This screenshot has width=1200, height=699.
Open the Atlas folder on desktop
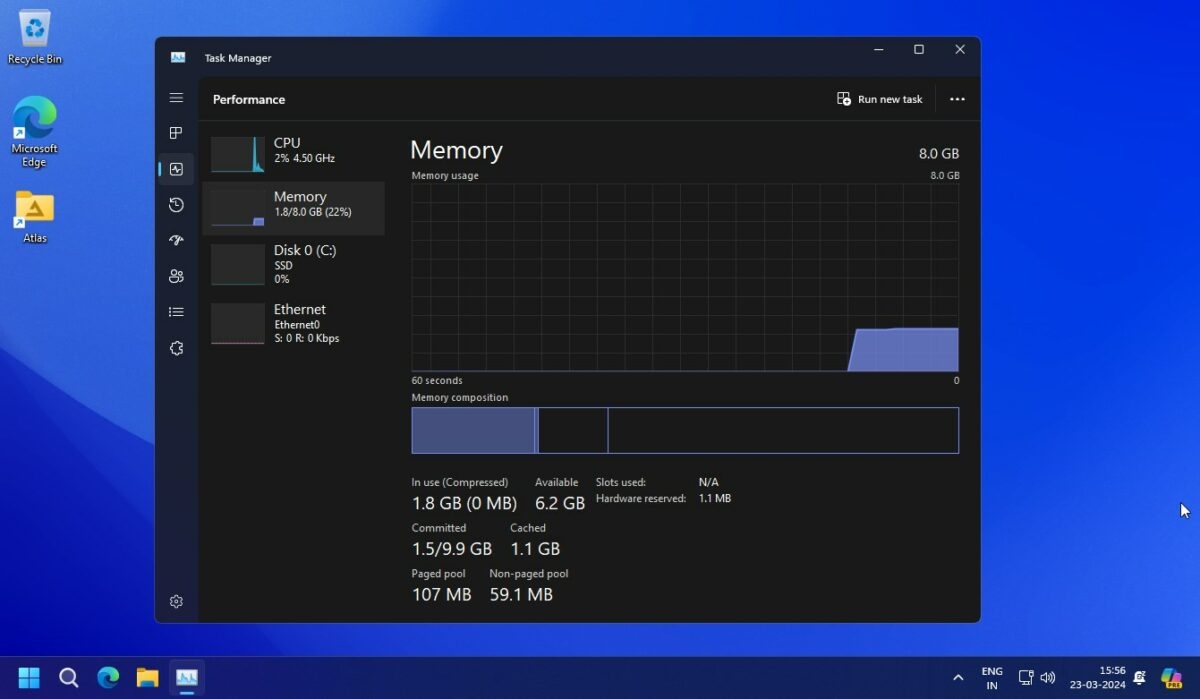pos(35,216)
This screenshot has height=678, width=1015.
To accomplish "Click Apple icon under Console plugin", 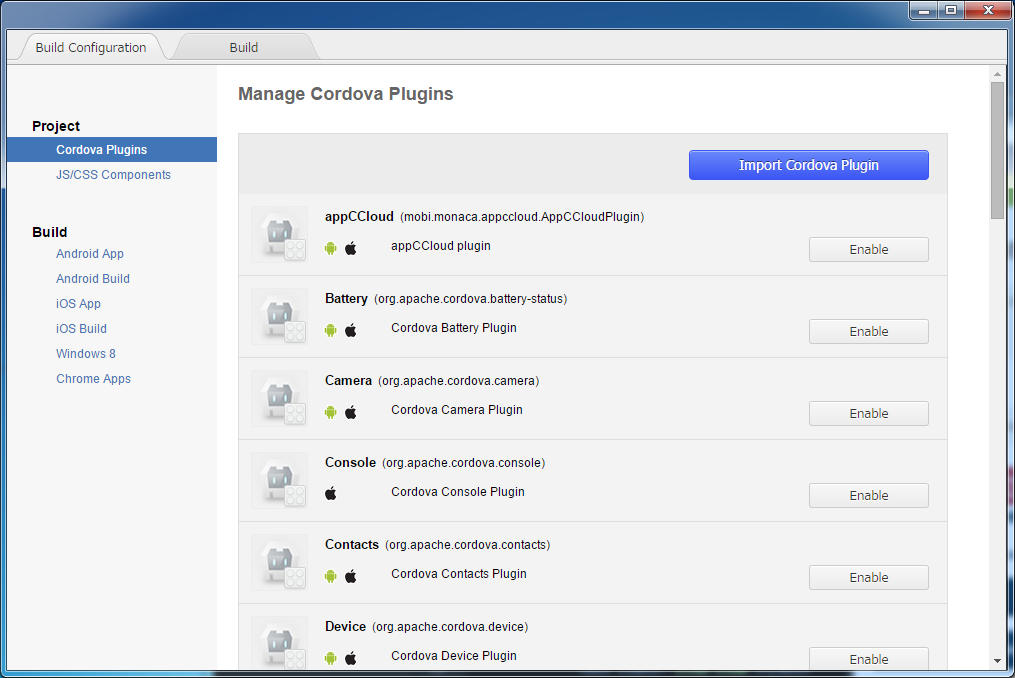I will [331, 494].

======

• Problem to work on:
Only lines with the word "width" are wanted. Find and copy them from the records above.

• Expected output:
This screenshot has width=1200, height=699.
This screenshot has height=678, width=1015.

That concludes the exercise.